__Problem to solve__: The word "will" appears in some lines of the records below; state how many lines, and nothing else.

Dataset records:
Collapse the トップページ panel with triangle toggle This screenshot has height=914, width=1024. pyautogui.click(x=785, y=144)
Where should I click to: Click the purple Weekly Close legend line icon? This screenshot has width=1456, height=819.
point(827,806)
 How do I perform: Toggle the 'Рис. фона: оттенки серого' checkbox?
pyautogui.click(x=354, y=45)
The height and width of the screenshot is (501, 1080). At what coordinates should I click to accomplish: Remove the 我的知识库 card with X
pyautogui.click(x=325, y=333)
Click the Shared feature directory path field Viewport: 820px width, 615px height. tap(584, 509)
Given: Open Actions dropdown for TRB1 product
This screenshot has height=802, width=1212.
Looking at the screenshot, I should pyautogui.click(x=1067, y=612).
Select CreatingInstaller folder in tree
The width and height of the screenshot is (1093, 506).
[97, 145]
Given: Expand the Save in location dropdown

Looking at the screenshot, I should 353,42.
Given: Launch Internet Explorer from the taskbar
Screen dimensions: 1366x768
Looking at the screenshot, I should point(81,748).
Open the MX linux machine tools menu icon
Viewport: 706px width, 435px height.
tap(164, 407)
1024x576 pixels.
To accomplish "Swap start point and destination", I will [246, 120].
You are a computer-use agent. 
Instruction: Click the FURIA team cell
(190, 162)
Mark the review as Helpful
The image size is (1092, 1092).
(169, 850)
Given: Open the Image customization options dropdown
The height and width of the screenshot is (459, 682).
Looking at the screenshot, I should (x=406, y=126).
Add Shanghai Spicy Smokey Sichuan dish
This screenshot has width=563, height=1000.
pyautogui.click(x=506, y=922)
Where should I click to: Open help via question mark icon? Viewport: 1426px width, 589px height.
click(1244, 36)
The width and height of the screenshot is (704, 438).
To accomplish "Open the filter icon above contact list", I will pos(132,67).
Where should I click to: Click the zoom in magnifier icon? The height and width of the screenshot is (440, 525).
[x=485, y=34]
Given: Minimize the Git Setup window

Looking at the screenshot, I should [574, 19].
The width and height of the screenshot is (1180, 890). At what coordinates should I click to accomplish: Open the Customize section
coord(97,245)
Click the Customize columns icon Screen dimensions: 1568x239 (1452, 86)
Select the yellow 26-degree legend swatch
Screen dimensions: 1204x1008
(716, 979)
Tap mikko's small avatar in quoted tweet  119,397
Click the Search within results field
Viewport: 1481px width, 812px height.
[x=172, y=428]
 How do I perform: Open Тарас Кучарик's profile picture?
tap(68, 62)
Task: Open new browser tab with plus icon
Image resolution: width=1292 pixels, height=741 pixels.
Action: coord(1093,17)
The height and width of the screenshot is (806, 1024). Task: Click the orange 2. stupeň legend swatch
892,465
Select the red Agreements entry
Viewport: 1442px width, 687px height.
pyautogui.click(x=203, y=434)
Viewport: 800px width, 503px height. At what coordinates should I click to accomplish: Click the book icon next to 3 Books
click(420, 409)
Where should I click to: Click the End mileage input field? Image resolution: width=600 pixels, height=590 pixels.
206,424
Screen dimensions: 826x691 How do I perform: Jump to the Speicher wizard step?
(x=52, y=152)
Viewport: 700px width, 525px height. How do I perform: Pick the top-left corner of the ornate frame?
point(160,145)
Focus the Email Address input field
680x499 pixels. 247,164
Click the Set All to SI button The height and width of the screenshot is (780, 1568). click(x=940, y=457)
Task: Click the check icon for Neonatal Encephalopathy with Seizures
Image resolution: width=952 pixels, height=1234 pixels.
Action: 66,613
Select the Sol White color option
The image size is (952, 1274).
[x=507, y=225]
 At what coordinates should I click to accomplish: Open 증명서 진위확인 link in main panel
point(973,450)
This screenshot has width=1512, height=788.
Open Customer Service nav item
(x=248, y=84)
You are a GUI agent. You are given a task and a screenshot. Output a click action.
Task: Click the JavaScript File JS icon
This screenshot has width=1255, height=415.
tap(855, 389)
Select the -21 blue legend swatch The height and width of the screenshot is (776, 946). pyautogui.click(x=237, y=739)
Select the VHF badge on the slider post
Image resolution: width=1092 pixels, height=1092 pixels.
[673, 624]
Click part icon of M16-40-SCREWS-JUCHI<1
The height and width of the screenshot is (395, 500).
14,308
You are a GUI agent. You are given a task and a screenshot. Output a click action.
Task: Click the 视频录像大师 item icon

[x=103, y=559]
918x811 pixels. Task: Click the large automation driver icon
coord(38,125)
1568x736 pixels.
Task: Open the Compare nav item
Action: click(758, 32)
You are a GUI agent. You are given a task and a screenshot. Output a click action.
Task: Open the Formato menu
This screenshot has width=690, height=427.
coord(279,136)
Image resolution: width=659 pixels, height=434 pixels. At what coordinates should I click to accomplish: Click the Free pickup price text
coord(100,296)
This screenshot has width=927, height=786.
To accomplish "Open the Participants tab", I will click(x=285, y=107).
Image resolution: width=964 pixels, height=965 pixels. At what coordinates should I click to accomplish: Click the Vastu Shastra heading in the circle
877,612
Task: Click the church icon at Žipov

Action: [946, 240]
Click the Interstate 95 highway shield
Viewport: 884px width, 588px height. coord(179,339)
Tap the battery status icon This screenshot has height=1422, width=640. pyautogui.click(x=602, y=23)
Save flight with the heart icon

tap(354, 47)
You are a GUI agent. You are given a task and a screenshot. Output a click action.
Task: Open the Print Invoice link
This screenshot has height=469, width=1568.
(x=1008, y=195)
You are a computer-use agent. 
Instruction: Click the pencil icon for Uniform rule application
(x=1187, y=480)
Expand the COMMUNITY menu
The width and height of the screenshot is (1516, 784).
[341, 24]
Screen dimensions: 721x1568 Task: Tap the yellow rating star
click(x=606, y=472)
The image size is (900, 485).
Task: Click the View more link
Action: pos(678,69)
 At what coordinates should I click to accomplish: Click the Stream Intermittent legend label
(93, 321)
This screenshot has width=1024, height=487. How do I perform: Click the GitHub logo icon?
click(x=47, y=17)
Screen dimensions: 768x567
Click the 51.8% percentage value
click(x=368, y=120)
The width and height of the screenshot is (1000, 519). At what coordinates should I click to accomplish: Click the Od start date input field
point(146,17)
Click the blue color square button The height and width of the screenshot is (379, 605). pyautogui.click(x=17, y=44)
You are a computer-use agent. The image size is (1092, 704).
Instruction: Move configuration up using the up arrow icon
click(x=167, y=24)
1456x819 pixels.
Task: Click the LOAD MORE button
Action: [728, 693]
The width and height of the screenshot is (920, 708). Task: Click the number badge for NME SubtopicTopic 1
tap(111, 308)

__Exercise answer__: 3